I’m trying like the dickens to get to the good stuff – it’s just that I want to make sure I show the process – just in case one of you out there in cyber-land wants to try your hand at this stone masonry thing.
First, when I was in the hospital and wheel chair for the last half of last year my trusty concrete contractor Shawn Thomas Masonry – turned out to be not so trusty. Remind me to put a red circle over his picture at my post here. It turns out he’s OK with concrete and he’s a heck of a block layer – but the rest is pretty poor. So after I got back on my feet I gave him the boot.
Lot’s of problems to fix. Like cut electrical wires, buried rain screens and terrible flashing before the black stuff (rain screen went on) So, of course yours truly had to take it all off, tear into the wall to fix the electrical and flashing and drainage issues. Thanks ST.
The lower perimeter of the mud room is waterproofed with an asphalt membrane. The lower sections of plywood sheathing on the patio side was replaced with treated plywood for extra protection.
It was brought all the way around the mudroom base.
At all intersections of the stone wall and siding an aluminum flashing was placed in the corners as extra protection. House wrap was added over this. You see the front of the house with the black rain screen material to your left.
Speaking of really bad flashing. I think Shawn Thomas Masonry came up a little short on this one. The purpose of a head or cap flashing is to cover the gap at the top of the window or door to keep water from flowing behind the casing. Take some notes ST.
Probably just as well, so I could replace them with a soldered solid copper flashing.
And you need to use copper nails to fasten the flashing to the wall. Protecto wrap will go over this and the house wrap will go over that.
The wire lath is attached with a roofing gun. Yep. everything is now flashed correctly. You’ll see a casing bead along the sides of the window – we’ll see more of that in the next post.
On the concrete sections of the foundation a couple of courses of stone can go up. Part of this will be covered by dirt when the yard is properly graded. This is put on to keep the weeps up above ground level – you’ll see.
Here the rain screen is cut to match the stone contours.
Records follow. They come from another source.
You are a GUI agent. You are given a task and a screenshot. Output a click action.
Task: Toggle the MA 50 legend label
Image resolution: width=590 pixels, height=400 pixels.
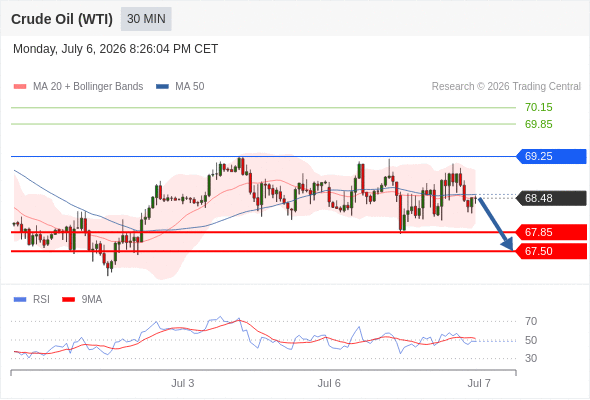click(190, 87)
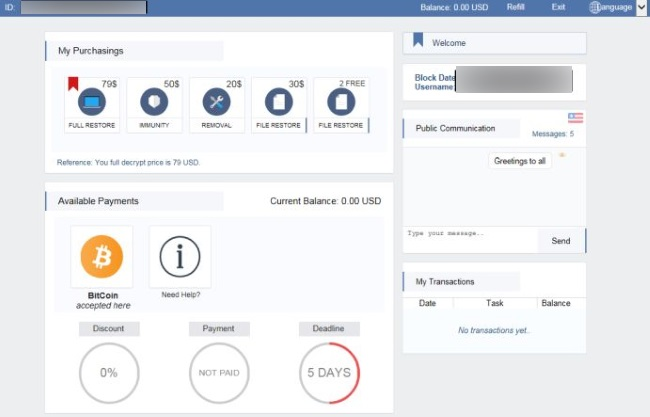Select the Full Restore 79$ laptop icon
The height and width of the screenshot is (417, 650).
coord(92,102)
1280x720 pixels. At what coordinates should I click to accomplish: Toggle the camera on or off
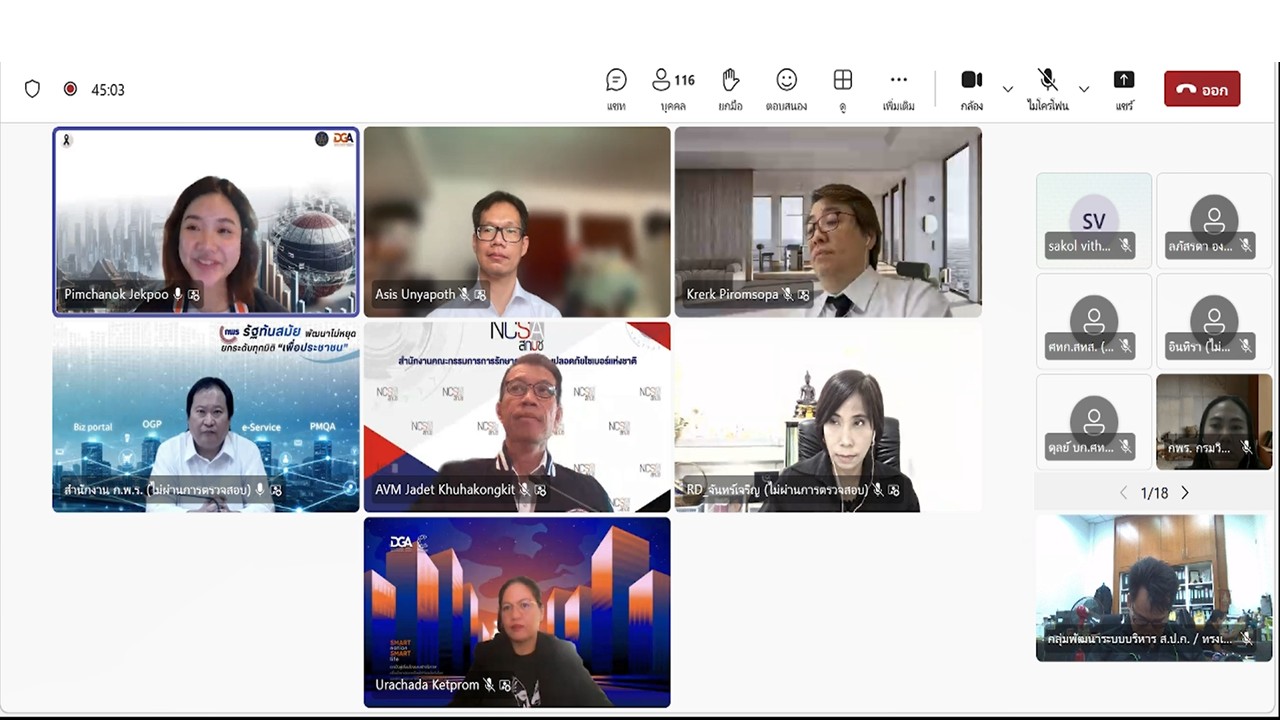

The material looks like corrugated cardboard split in two. It’s made of polypropylene and the fabric is used to keep the mortar out of the channels.
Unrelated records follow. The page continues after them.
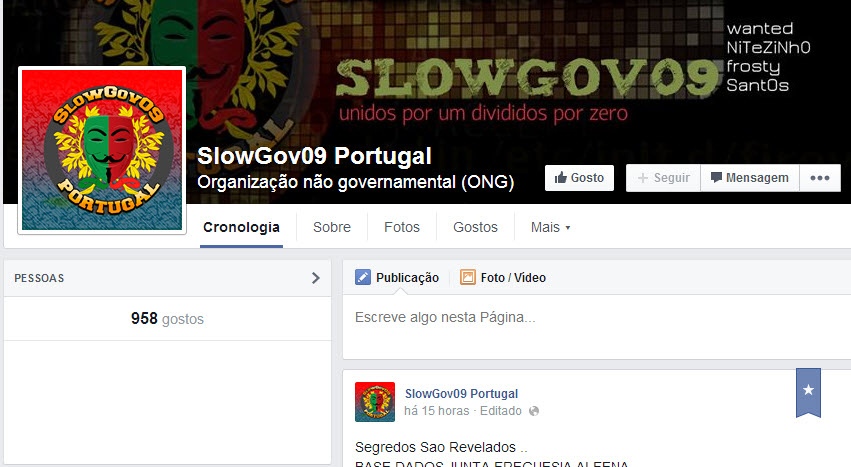The width and height of the screenshot is (851, 467).
Task: Open the Fotos tab
Action: click(x=402, y=227)
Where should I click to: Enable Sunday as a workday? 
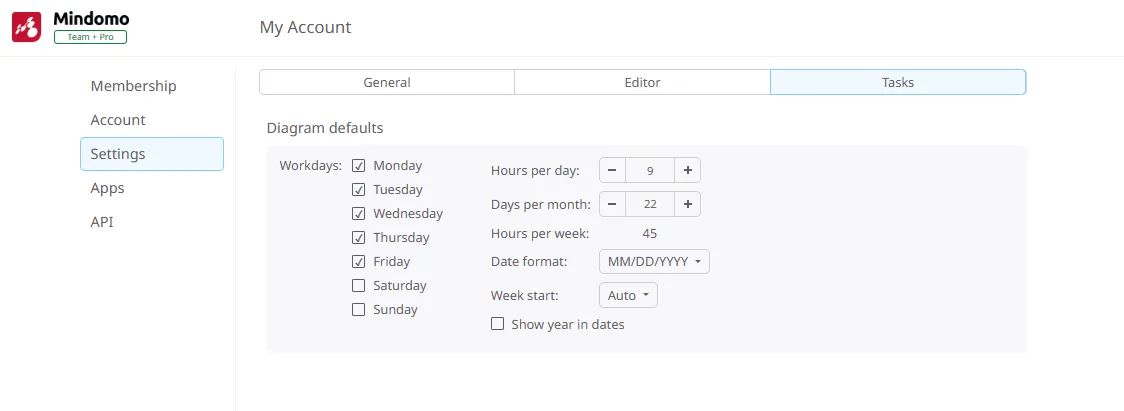coord(358,310)
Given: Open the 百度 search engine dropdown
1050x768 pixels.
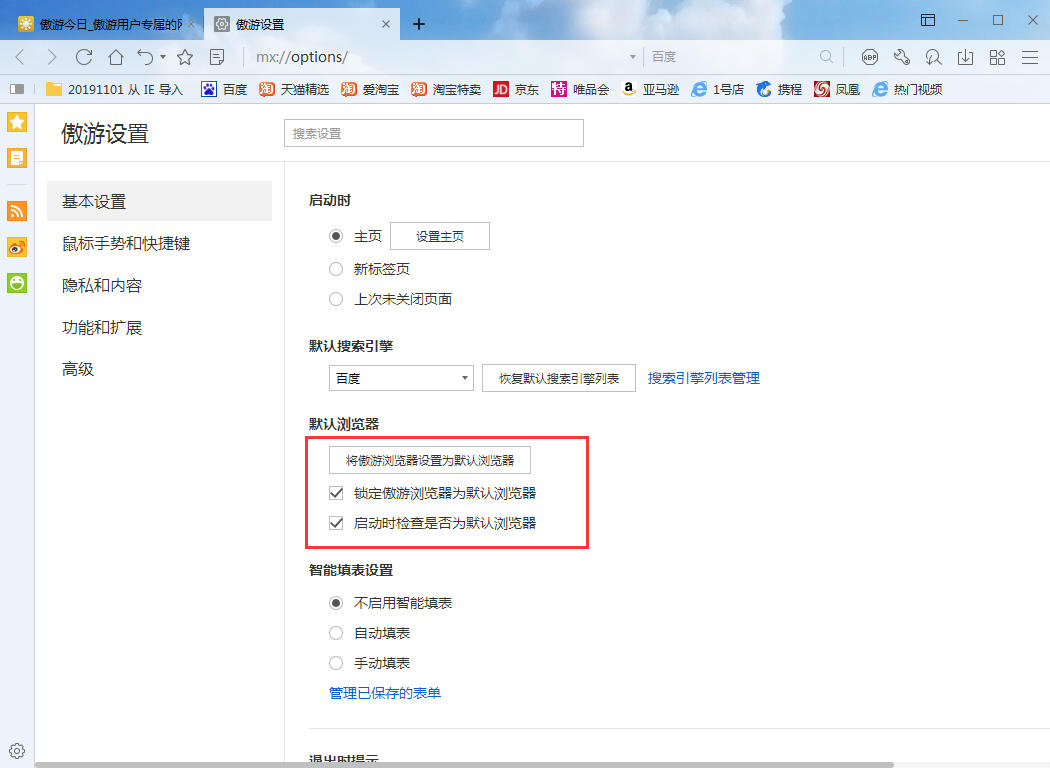Looking at the screenshot, I should (400, 378).
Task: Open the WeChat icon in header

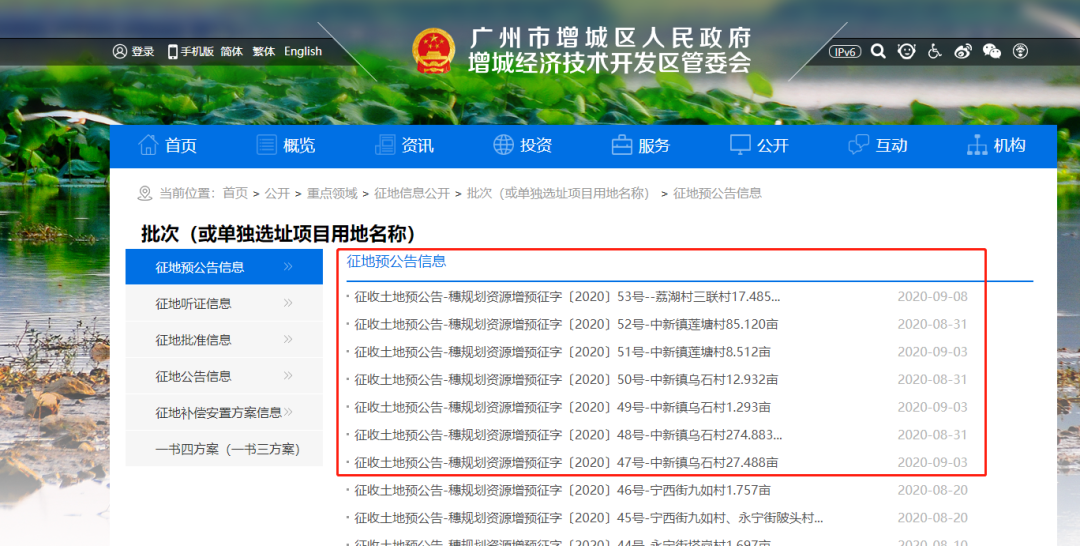Action: (x=992, y=51)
I found it much easier to put the weeps in this way. I used a little house wrap tape to hold them in position.
The wall is prepared with a flexible through the wall flashing that seals the top of the stone. This creates a barrier so water doesn’t get behind the stone and freeze causing bond failure. In this picture you can see the waterproofing, rain screen and weeps and the wire lath attached in the background.
The weeps are covered with the fabric to keep mortar from clogging the channels. Roofing nails fasten the expanded metal lath to the wood framing and blue tapcon screws are used to fasten the lath to the concrete below.
Here we are ready for the scratch coat. The layers from the inside out are as follows. House wrap – 15 pound asphalt felt – rain screen with fabric cover – expanded diamond lath.
Long post, but we’re getting somewhere.